## [Extracted text]
--- Begin ---
The Member for Terra Nova says that Central Dairies and Brookfield are owned by mainland companies. We all know that. That is no secret, but who is producing the milk for them? Who is producing the milk for Central Dairies and Brookfield?

AN HON. MEMBER: (inaudible)

MR. WOODFORD: That is right. Only when the Newfoundland producers cannot produce it, and the same thing is applicable in reverse. I can understand why the hon. member is upset.

MR. TOBIN: Tell us.

MR. WOODFORD: I stand in my place today and say to the hon. member, I do not know what the Leader of the Opposition said during the campaign in Lewisporte and I do not care. I do not know what the member who ran there for the PC party in this election said and I do not care. I will stand up for the principle of the thing, Mr. Speaker. Now, the member opposite might say that 500,000 litres of reconstituted milk is nothing, it is only trivial, it is only a small percent. It is a small percentage but what I am talking about is the principle of the thing, and that is what you are going to see. Only for that particular district today, is represented by the Member for Lewisporte, a good member, I have nothing to say about the member, nothing whatsoever, that particular section of that plant, the reconstituted part, would be gone, and I venture to bet that the AP&B who were suppose to be representing all agricultural sectors in the Province today, except for the commodity groups, and really after that represent the consumers in the Province, is about to make a decision. It is very interesting what the AP&B are going to say to the minister.

AN HON. MEMBER: (Inaudible)

MR. WOODFORD: I asked you the other night and you did not tell me.

AN HON. MEMBER: I know now.

MR. W. MATTHEWS: (inaudible) right now because you will forget it.

MR. WOODFORD: Well, I did not hear what they said today. I am only going on what the minister said the other night, but I have to make reference to that because the member brought it up, about the reconstituted in Lewisporte, and that is why I made reference to it. You know where I stand, there are no backdoors. I tell you out-front and I told your people yesterday when I met them. There is a lot more to it than meets the eye.

AN HON. MEMBER: (Inaudible) with Sprung in 1988.

MR. WOODFORD: I had nothing to do with Sprung in 1988. When I had the opportunity to do something about Sprung I did it. Mr. Speaker, to keep on talking about the agriculture estimates there were different references made to different commodity groups, different headings under agriculture. There are a lot of commodity groups. There is a lot to agriculture because of the breakdown of the different commodity groups and the groups that are not represented by marketing boards. There was a lot of discussion about forestry. Ten minutes is not much to speak at any given time so as soon as you get wound up on a particular subject there is no trouble -

MR. SPEAKER: The hon. member's time has in fact expired.

The hon. the Member for Lewisporte.

MR. PENNEY: Thank you, Mr. Speaker.

I will only take a few minutes but I would like to address some of the comments made by the hon. Member for Humber Valley. He said, I do not know what the Leader of the Opposition said when he was in Lewisporte during the campaign, and I do not care. But I would like to remind the hon. gentleman that the management of the Notre Dame dairies plant know what they said. The employees of Notre Dame dairies know very well what those two gentlemen said. The voters in the Lewisport district know very well what they said. They also know what the member said quite clearly, every opportunity that he had, that in his opinion no marketing board, no arm of government, had a right to interfere with free enterprise. This is a free enterprise system that brought Newfoundland to where it is today, and there is no arm of government, whether it be a marketing board or whether it be a department of government, that has a right to interfere with that.
--- End ---
## [Data provided]
--- Begin ---
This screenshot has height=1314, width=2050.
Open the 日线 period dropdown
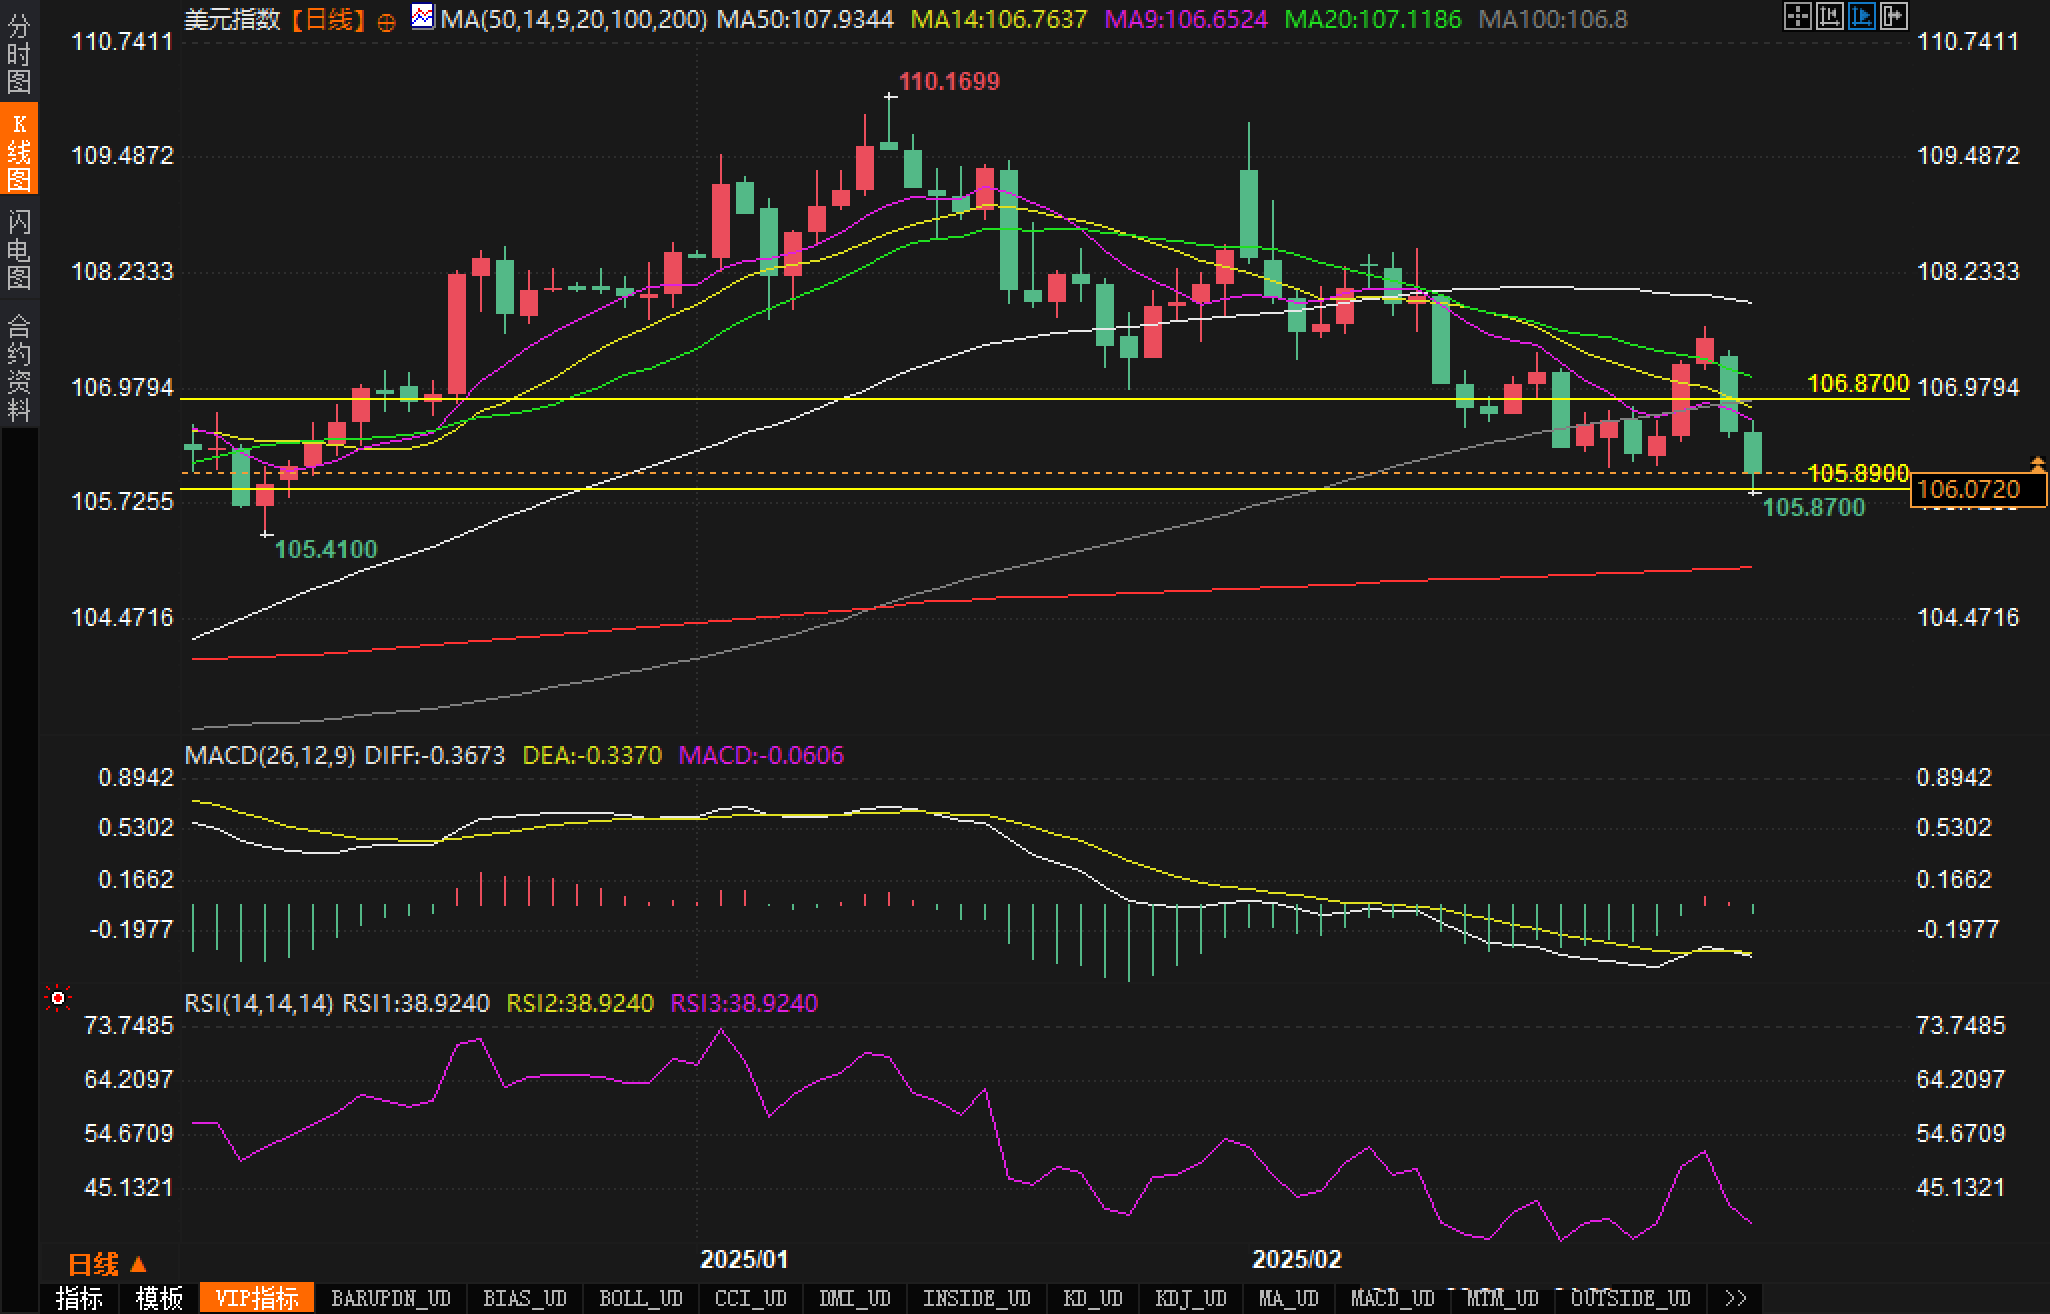click(107, 1264)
--- End ---
## [Short exercise A]
Answer these questions from the legislative debate excerpt:
(i) Which two dairies does the Member for Terra Nova say are owned by mainland companies?
(ii) How many litres of reconstituted milk does Mr. Woodford say the member opposite might call nothing?
(iii) Whose comments does Mr. Penney say he wants to address?
## [Short exercise B]
Retype the part of the legislative debate excerpt starting at "The Member for Terra" and ending at "Dairies and Brookfield?".

## [Full answer A]
(i) Central Dairies and Brookfield
(ii) 500,000 litres
(iii) The comments of the hon. Member for Humber Valley

## [Full answer B]
The Member for Terra Nova says that Central Dairies and Brookfield are owned by mainland companies. We all know that. That is no secret, but who is producing the milk for them? Who is producing the milk for Central Dairies and Brookfield?